Synthetic microbial communities derived from native niches enhance the high-temperature adaptability of Pinus yunnanensis seedlings
摘要
The microbiome rewilding hypothesis suggests that understanding and reconstructing the microbial communities lost through domestication is vital for enhancing seedling quality and adaptability. Therefore, we investigated the structure and assembly of symbiotic microbial communities associated with Pinus yunnanensis, the most significant conifer species in southwestern China, and its dwarf variant, P. yunnanensis var. pygmaea. Subsequently, the functions of these microbes were characterized by inoculating dominant microbes and constructing synthetic communities, and examined their colonization status post-inoculation using amplicon sequencing.

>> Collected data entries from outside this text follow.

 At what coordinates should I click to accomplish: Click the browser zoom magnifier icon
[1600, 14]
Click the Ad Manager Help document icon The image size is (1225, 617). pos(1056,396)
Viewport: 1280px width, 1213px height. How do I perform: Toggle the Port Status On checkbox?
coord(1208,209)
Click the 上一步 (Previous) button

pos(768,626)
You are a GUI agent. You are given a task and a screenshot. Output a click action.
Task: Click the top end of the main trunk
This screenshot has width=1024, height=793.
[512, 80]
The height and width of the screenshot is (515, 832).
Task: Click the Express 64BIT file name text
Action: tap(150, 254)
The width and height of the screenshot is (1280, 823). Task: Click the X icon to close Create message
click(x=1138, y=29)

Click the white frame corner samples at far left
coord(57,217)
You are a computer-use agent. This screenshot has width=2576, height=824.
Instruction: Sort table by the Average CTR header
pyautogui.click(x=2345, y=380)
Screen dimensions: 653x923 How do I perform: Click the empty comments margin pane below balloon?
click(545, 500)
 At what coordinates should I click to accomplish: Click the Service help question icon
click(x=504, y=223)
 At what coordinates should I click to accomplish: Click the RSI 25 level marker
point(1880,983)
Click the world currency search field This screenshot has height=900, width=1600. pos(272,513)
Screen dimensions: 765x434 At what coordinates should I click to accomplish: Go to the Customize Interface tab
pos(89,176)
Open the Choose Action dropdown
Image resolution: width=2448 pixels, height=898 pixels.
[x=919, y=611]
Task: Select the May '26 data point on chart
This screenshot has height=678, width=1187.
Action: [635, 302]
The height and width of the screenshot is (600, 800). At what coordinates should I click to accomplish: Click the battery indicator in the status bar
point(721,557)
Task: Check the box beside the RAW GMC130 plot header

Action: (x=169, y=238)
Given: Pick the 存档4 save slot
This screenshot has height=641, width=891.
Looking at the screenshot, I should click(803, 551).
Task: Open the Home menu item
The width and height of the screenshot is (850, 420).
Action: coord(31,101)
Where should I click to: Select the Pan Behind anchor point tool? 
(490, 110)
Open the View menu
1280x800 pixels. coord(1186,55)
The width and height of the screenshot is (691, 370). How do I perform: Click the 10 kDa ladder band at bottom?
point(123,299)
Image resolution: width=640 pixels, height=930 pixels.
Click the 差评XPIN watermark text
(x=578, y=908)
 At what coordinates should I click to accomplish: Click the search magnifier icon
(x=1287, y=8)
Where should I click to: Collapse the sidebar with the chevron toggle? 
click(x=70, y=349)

The results indicate that: (a) microbial communities are primarily differentiated by niche (soil, roots, needles), followed by geographical location, while trunk form variation has a minimal impact; (b) fungi are influenced by both chemistry and geographical factors, showing dispersion limitation, while bacteria are mainly affected by chemistry, exhibiting homogeneous diffusion; (c) single endophyte inoculation has a neutral to slightly negative impact on seedling growth but enhances resistance to high temperatures; (d) synthetic microbial communities (SynComs), constructed based on the strains' origin and initial functional screening, enhanced seedling growth and provided better protection against high-temperature stress than single strains. (e) one SynCom (SC5), composed of the dominant root isolates Phialocephala sp. (Fun6) and Paraburkholderia sp. (Bac7), significantly increased total seedling biomass by 62% and improved thermotolerance. These findings enhance our understanding of the symbiotic microbial communities of P. yunnanensis and demonstrate the potential of using specific SynComs, such as SC5, as bio-inoculants to improve seedling quality and stress tolerance in nursery production.